LE CONSEIL DE L’EUROPE

La Russie a adhéré le 28 février 1996 au Conseil de l’Europe dont les statuts sont définis par le traité
de Londres. Aujourd’hui la Russie ne siège plus au Conseil de l’Europe. Réintégrée en 2019, elle refuse
d’y être représentée et de payer sa cotisation, car elle refuse notamment de respecter les quotas de genre de l’organisation. Auparavant, à trois reprises, la dernière fois en janvier 2015, l’Assemblée parlementaire du Conseil de l’Europe a estimé nécessaire de suspendre les pouvoirs de la délégation russe et sa participation aux différentes instances de l’Assemblée.

« Les pouvoirs non encore ratifiés de la délégation russe ont été contestés sur la base des articles 8.1 et 8.2 du Règlement de l’Assemblée parlementaire au motif que le rôle et la participation de la Fédération de Russie dans le conflit qui touche l’est de l’Ukraine, ainsi que le maintien de son annexion illégale de la Crimée, sont contraires au Statut du Conseil de l’Europe (STE n°1) ainsi qu’aux engagements qu’elle a
contractés lors de son adhésion au Conseil de l’Europe, ce qui, d’une manière générale, remet en cause le respect par la délégation russe des principes de l’Organisation et des obligations imposées à ses États membres ».

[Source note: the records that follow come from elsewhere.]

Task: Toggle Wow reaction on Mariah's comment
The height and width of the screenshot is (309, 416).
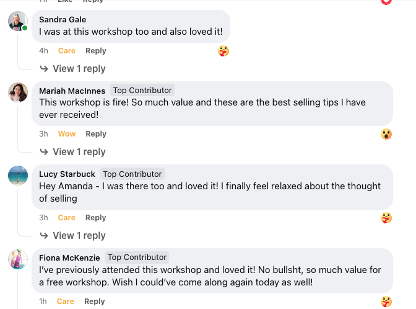Action: [x=67, y=134]
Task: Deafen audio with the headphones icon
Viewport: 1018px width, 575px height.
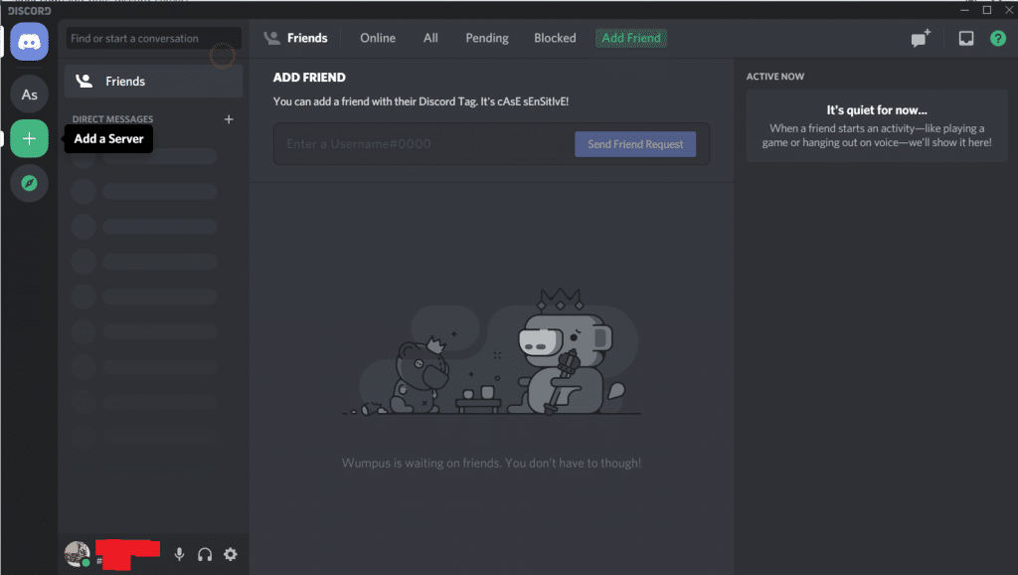Action: (x=204, y=554)
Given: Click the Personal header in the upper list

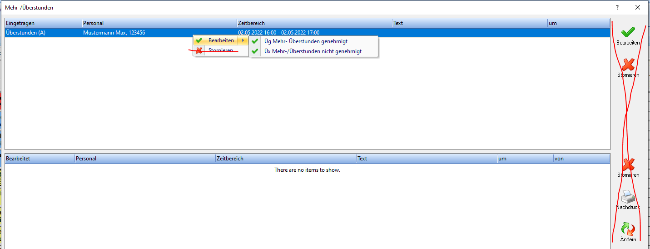Looking at the screenshot, I should click(x=159, y=23).
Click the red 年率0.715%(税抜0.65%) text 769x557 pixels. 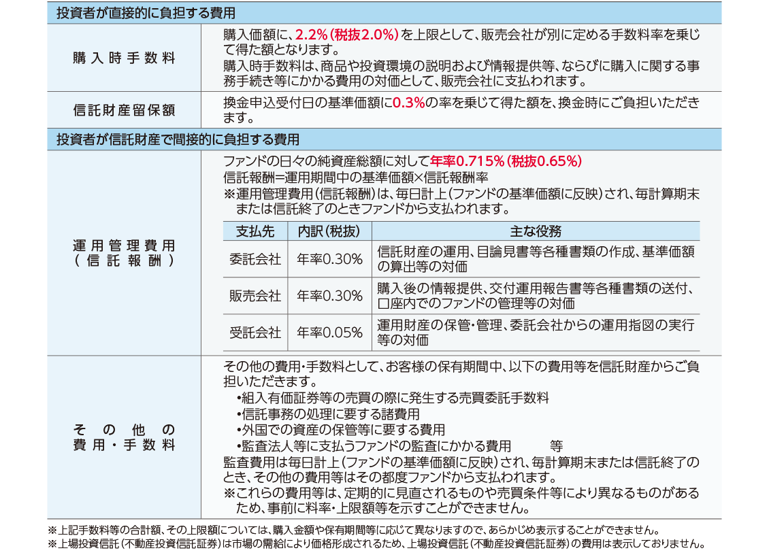506,162
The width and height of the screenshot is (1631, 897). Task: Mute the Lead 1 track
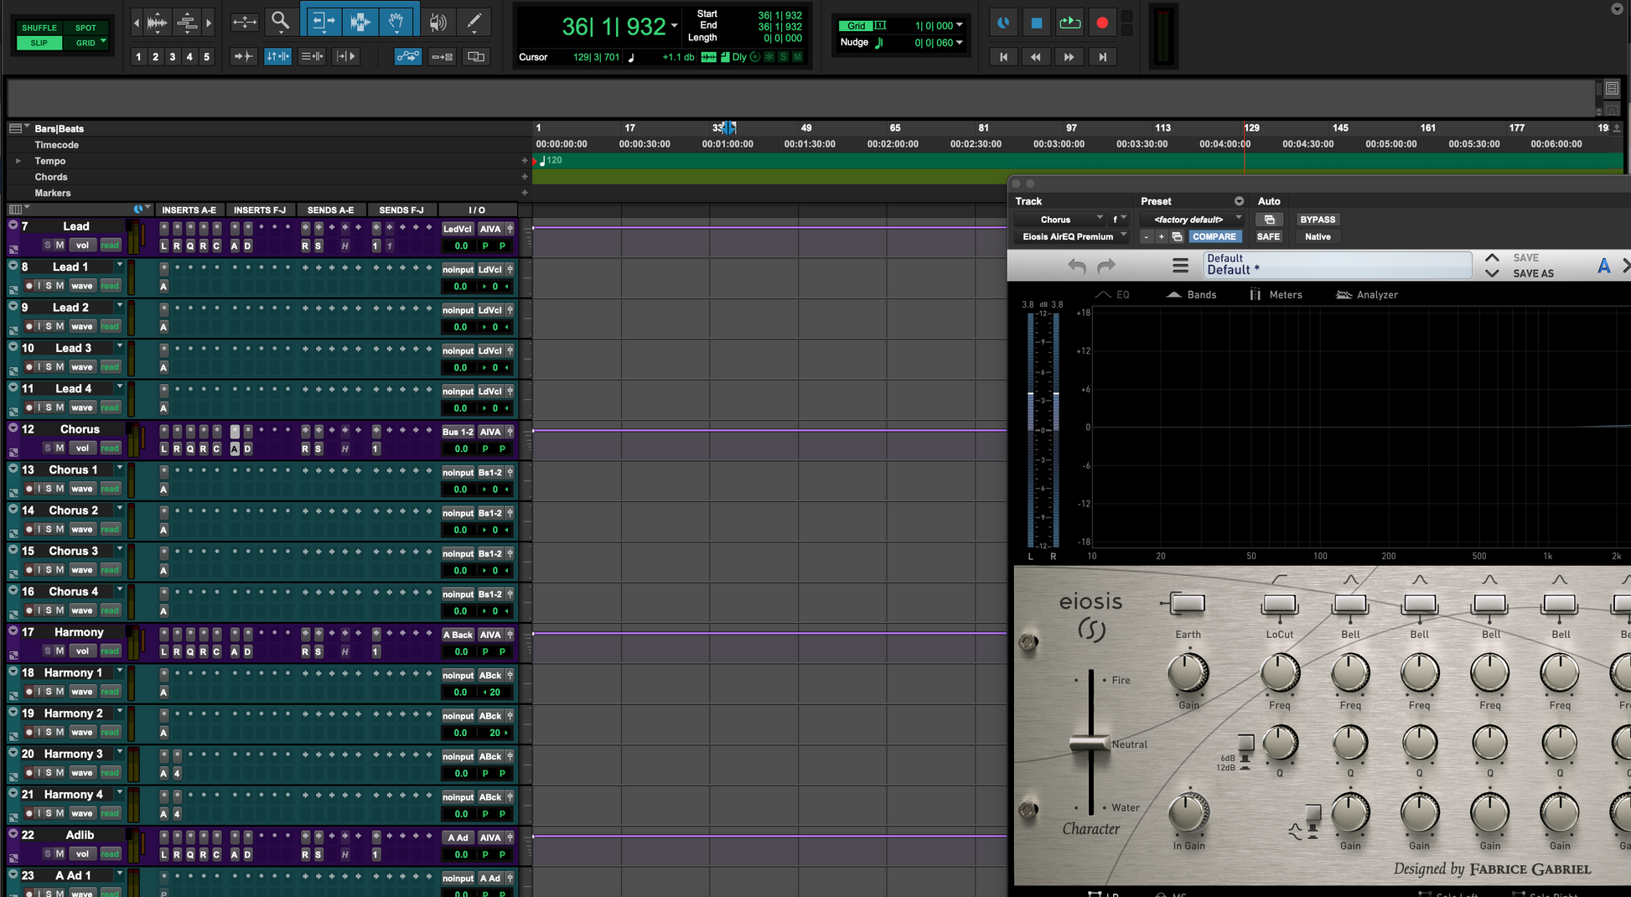pyautogui.click(x=60, y=286)
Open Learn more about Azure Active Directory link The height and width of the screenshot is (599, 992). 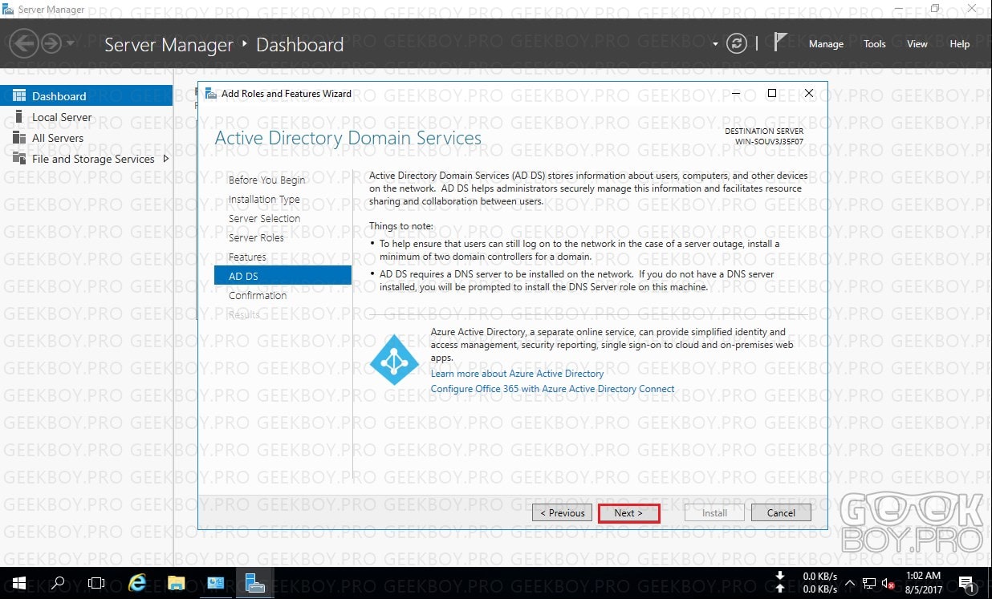517,374
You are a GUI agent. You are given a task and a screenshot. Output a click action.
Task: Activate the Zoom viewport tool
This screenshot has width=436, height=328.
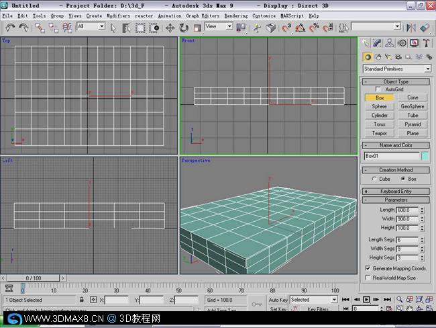click(399, 300)
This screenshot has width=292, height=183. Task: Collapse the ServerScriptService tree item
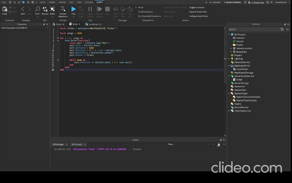point(230,76)
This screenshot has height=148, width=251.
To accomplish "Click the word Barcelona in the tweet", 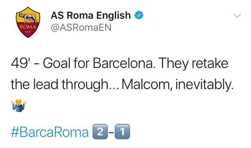I will tap(124, 63).
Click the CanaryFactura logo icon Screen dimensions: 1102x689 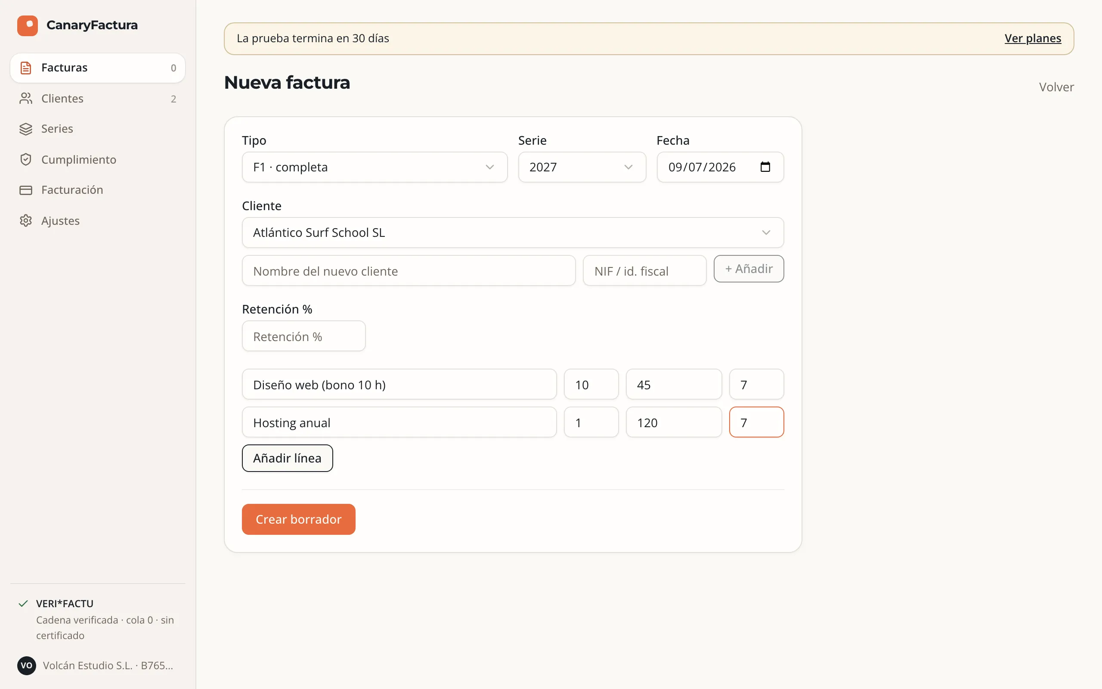point(27,26)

Lors de l’annexion illégale de la Crimée, l’Assemblée réaffirmé que cet acte constituait une violation grave
du droit international, dont la Charte des Nations unies, l’Acte final d’Helsinki de l’Organisation pour la sécurité et la coopération en Europe (OSCE) ainsi que le Statut du Conseil de l’Europe et les engagements contractés par la Russie lors de son adhésion à cette Organisation.
Le Conseil de l’Europe, qui incarne depuis son origine, l’Europe du Droit et des droits de l’Homme, s’est
préoccupé à de très nombreuses reprises de l’évolution inquiétante de l’État de droit en Russie, de ses atteintes répétées aux droits des minorités et des méthodes employées par elle tant en Géorgie en 2008, qu’en Crimée en 2014 et en Ukraine depuis cette date. L’Assemblée a émis pas moins de 17 vœux les condamnant et appelant la Fédération à remplir les obligations qu’elle a volontairement souscrites par son adhésion.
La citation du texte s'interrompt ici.